Volgens minister Blok (Wonen en Rijksdienst) ontstaan er geen problemen als later in het aanvraagtraject getoetst wordt hoeveel hypotheek een huizenkoper kan krijgen. De minister overweegt dan ook niet om de regels op dat punt aan te passen.
Kamerleden Ronnes (CDA), Van der Linde (VVD), Albert de Vries (PvdA) en Dijkgraaf (SGP) hadden Blok vragen gesteld over de nieuwe werkwijze bij hypotheken. Een geldverstrekker moet volgens de nieuwe Europese hypothekenrichtlijn MCD de draagkracht van de klant toetsen op het moment dat een bindende offerte wordt uitgebracht. Voorheen gold het moment van de offerteaanvraag als toetsmoment. De Kamerleden vrezen voor problemen rondom de overgang naar nieuwe verstrekkingsnormen rond elke jaarwisseling. (Te) lange aanvraagtrajecten bij hypotheekverstrekkers zouden huizenkopers kunnen dwarsbomen.
Rente hard gedaald
Hoewel voor alle inkomens geldt dat zij dit jaar meer van hun inkomen aan hypotheeklasten mogen besteden, kan het voorkomen dat een aanvrager toch minder kan lenen dan in 2016, bevestigt Blok in zijn antwoord. “De hypotheekrente is gedurende 2016 zo hard gedaald dat de actuele rente voor sommige hypotheken op een zeker moment onder de laagste rente uitkwam waar nog rekening mee werd gehouden in de Nibud-systematiek.”

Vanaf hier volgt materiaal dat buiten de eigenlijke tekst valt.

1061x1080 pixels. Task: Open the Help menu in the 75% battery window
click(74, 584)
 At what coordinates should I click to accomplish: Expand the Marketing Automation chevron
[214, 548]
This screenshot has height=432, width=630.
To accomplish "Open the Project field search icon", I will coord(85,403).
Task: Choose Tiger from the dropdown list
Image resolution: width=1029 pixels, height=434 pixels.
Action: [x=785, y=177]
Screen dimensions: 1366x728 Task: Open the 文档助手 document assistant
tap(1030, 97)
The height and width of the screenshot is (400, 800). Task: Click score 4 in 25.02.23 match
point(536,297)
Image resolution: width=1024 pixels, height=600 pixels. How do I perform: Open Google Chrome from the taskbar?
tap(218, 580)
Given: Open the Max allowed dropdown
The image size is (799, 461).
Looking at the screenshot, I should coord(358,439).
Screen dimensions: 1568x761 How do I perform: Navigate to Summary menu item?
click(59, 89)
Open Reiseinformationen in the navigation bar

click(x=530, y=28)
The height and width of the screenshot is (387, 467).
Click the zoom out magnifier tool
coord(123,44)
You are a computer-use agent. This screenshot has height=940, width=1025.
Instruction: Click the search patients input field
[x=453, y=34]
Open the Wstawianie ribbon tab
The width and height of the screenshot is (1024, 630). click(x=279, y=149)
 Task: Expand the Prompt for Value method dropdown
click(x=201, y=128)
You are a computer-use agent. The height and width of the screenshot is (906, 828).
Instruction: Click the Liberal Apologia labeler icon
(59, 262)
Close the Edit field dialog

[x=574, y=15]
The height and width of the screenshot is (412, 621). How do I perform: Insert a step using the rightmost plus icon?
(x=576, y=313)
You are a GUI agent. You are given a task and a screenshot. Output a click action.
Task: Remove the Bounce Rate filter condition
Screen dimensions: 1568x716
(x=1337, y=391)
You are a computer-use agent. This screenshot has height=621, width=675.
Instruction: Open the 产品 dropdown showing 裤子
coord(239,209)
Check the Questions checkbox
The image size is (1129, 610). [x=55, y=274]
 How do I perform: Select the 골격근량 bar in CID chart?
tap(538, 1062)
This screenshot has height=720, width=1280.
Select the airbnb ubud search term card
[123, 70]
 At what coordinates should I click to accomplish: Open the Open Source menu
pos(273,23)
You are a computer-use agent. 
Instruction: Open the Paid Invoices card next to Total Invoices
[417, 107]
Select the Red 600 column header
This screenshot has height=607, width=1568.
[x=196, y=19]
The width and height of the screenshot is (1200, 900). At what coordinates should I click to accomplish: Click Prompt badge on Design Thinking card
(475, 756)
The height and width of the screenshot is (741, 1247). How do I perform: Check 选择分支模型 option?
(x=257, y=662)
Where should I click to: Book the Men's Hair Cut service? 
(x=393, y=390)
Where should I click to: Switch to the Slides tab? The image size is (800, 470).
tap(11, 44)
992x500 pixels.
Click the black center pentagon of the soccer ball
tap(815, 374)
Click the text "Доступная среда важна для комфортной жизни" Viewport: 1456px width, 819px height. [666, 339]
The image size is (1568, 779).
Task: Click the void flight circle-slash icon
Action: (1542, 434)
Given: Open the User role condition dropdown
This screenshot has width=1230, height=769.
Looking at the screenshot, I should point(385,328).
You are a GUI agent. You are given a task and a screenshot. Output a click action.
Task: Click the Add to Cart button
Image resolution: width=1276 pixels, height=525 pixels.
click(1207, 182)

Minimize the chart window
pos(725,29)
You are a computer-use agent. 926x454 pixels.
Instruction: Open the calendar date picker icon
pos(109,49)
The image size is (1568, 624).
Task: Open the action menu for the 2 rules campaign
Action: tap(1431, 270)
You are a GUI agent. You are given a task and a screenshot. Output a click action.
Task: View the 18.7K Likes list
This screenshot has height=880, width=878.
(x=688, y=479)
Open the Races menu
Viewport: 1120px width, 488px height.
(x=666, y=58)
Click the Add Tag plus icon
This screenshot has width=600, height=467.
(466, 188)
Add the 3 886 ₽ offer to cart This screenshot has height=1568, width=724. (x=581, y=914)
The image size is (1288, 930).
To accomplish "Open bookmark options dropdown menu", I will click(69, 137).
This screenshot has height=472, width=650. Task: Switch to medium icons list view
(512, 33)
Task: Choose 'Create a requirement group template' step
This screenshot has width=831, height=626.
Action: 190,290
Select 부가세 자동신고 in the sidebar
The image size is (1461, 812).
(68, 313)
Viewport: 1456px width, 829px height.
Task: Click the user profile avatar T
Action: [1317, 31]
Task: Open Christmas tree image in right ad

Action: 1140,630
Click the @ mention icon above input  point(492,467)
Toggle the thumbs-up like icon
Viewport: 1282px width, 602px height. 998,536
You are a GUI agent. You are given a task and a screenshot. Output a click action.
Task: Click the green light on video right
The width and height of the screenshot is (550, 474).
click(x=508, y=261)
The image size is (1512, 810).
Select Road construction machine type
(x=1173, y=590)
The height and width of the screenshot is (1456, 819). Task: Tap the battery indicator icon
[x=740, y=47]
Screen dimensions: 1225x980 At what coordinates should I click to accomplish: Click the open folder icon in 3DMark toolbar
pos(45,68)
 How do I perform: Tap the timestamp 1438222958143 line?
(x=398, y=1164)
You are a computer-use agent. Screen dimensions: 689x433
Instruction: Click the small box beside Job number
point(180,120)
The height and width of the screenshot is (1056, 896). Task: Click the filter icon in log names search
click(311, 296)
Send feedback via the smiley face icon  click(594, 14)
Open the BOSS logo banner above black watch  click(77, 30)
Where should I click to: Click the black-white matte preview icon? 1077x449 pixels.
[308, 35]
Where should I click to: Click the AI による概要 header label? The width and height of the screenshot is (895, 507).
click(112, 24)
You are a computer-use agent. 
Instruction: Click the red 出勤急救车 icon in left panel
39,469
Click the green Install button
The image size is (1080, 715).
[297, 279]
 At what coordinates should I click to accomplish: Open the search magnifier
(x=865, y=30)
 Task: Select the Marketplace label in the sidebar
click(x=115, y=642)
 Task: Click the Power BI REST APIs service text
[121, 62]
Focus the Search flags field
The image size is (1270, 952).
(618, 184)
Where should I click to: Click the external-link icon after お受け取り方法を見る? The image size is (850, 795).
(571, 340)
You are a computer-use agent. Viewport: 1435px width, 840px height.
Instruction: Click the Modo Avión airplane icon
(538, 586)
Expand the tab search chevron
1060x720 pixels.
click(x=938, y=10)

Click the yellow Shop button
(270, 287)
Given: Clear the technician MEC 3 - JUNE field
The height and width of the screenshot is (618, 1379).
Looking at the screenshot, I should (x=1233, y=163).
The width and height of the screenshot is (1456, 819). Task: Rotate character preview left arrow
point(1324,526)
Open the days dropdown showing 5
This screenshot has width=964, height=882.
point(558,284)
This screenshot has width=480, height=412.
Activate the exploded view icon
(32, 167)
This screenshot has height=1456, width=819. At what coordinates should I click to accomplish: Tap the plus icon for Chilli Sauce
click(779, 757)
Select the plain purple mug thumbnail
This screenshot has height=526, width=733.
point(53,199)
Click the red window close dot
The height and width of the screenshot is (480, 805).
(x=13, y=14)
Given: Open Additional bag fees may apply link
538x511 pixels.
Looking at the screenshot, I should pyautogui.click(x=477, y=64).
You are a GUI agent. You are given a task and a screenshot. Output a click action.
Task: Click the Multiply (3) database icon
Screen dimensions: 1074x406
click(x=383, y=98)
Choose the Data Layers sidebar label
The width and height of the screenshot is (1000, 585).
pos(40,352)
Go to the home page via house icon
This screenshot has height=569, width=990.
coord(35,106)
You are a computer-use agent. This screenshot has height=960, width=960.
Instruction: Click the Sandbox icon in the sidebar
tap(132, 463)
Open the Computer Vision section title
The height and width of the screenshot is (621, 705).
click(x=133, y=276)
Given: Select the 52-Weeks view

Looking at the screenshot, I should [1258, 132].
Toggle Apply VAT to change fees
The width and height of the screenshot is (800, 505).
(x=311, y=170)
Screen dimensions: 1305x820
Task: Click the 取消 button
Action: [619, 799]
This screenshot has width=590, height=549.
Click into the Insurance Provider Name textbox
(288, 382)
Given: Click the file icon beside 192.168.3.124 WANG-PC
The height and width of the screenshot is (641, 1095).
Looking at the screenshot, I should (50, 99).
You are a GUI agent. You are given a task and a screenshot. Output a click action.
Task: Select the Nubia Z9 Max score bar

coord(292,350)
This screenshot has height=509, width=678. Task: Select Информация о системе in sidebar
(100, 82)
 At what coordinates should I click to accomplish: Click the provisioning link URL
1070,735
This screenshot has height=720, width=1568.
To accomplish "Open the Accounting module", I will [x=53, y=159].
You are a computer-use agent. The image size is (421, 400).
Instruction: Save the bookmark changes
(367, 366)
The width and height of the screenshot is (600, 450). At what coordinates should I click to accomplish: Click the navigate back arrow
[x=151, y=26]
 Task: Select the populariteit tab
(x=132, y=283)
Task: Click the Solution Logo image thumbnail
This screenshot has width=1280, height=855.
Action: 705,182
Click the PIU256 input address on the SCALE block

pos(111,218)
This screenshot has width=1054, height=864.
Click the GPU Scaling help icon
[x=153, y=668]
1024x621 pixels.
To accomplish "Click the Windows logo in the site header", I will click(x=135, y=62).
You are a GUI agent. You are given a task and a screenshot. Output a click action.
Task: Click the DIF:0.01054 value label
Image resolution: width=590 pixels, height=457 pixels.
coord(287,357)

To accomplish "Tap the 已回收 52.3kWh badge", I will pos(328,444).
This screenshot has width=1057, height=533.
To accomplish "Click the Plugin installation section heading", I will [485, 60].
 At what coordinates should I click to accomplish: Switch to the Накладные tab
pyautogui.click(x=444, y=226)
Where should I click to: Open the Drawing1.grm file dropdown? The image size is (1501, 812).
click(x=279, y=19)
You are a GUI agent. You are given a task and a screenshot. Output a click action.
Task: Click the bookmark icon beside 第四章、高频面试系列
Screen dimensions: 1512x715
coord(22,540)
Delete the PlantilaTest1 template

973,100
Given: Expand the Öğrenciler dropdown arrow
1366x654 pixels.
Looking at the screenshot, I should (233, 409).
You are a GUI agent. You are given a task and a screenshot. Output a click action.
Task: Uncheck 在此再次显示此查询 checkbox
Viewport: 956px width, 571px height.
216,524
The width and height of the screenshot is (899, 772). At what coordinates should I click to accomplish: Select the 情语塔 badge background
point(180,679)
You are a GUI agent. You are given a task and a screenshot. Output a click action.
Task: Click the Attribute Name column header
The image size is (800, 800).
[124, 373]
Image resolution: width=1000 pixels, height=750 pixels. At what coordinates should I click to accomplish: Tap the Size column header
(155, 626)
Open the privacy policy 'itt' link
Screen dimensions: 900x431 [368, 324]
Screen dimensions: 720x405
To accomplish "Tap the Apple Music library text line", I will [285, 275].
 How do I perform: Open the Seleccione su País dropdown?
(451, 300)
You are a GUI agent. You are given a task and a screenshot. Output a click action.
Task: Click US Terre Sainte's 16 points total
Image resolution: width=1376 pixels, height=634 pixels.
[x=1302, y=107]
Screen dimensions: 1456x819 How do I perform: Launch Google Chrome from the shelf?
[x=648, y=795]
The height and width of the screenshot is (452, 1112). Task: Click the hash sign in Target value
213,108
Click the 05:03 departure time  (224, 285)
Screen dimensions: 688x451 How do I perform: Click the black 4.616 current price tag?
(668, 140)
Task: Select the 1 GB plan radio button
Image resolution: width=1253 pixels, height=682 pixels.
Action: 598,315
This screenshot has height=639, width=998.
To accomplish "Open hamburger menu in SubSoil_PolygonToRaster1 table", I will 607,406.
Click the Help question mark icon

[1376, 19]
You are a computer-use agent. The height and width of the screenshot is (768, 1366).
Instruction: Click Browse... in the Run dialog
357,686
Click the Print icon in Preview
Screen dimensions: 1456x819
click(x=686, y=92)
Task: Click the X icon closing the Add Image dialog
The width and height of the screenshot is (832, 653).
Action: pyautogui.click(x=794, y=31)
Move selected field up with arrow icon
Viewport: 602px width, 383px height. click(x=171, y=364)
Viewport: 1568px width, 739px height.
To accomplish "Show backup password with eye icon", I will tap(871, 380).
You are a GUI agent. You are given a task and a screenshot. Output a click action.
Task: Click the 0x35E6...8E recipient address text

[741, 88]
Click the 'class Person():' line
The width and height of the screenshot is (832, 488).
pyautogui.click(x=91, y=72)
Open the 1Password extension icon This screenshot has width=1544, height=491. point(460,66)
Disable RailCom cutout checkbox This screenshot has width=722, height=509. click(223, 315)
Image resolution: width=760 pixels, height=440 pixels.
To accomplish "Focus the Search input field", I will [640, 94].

Zat de rente voor een aanvrager onder dat minimum, dan werd dus met een te hoge rente en een bijbehorend hoger financieringslastpercentage gerekend: er kon dan meer worden geleend ten opzichte van het inkomen. “Hierdoor was de kredietverstrekking voor hypotheken met rentes die onder de laagste rentekolom vielen (2,25%), in feite te ruim vergeleken met hypotheken met hogere rentes. Voor 2017 zijn de rentekolommen aangepast aan de gedaalde rente. Ondanks dat de financieringslastpercentages stijgen voor alle inkomens, kan voor zeer lage rentes de leencapaciteit dalen vergeleken met het eind van het jaar 2016”, schrijft de minister.
Bindend aanbod
De nieuwe MCD-richtlijn, die sinds afgelopen zomer geldt, zorgde ervoor dat aanbieders de leennormen gingen toepassen op het moment van aanvraag. Maar daarmee was toezichthouder AFM het niet eens. Het bindend aanbod (na beoordeling van alle relevante documenten) is een uniform moment waarop toetsing op overkreditering moet hebben plaatsgevonden, vindt de AFM. “De geldverstrekker is immers gebonden aan dit aanbod en dient ervoor te zorgen dat er alleen verantwoorde kredieten worden verstrekt.”
Overgangstermijn
Daardoor zijn consumenten afhankelijk geworden van de doorloopsnelheid van het hypotheektraject bij de aanbieder, zo stellen de Kamerleden. “Het klopt dat consumenten afhankelijk zijn van de doorloopsnelheid, zeker wanneer er een moment nadert waarop leennormen worden gewijzigd, namelijk een jaarwisseling. De nieuwe leennormen
zijn echter ruim voor de ingangsdatum bekend. Hypotheekverstrekkers en –adviseurs kunnen dus ruim voor de jaarwisseling de aanvrager hierover adviseren”, antwoordt Blok. Om consumenten niet in de problemen te brengen, is een overgangstermijn tot 1 februari ingesteld. Voor hypotheekaanvragen die zijn ingediend voor 1 januari, mag tot die datum nog met de 2016-normen worden getoetst.
Geen jaarlijkse overgangstermijn
Voor andere hypotheekaanvragers geldt geen onzekerheid, aldus Blok. Hij ziet er niets in om de overgangstermijn jaarlijks te herhalen. “Het is in ieders belang dat het aanvraagproces zo efficiënt mogelijk verloopt. De sector werkt volop aan het verbeteren en verkorten van dit proces. Daarbij merk ik op dat nu al bekend is dat de maximale loan-to-value (LTV) van hypotheken per 1 januari 2018 zal wijzigen. Hiermee kunnen hypotheekverstrekkers, -adviseurs en aanvragers tijdig rekening houden. Door tijdig te anticiperen op deze nieuwe normen wordt onzekerheid voor consumenten voorkomen. Ook de inkomensnormen kunnen daarna nog wijzigen, maar ook deze wijzigingen zijn ruim van tevoren bekend. Bovendien hoeft de wijziging van de inkomensnormen niet te leiden tot een beperking van de leencapaciteit.”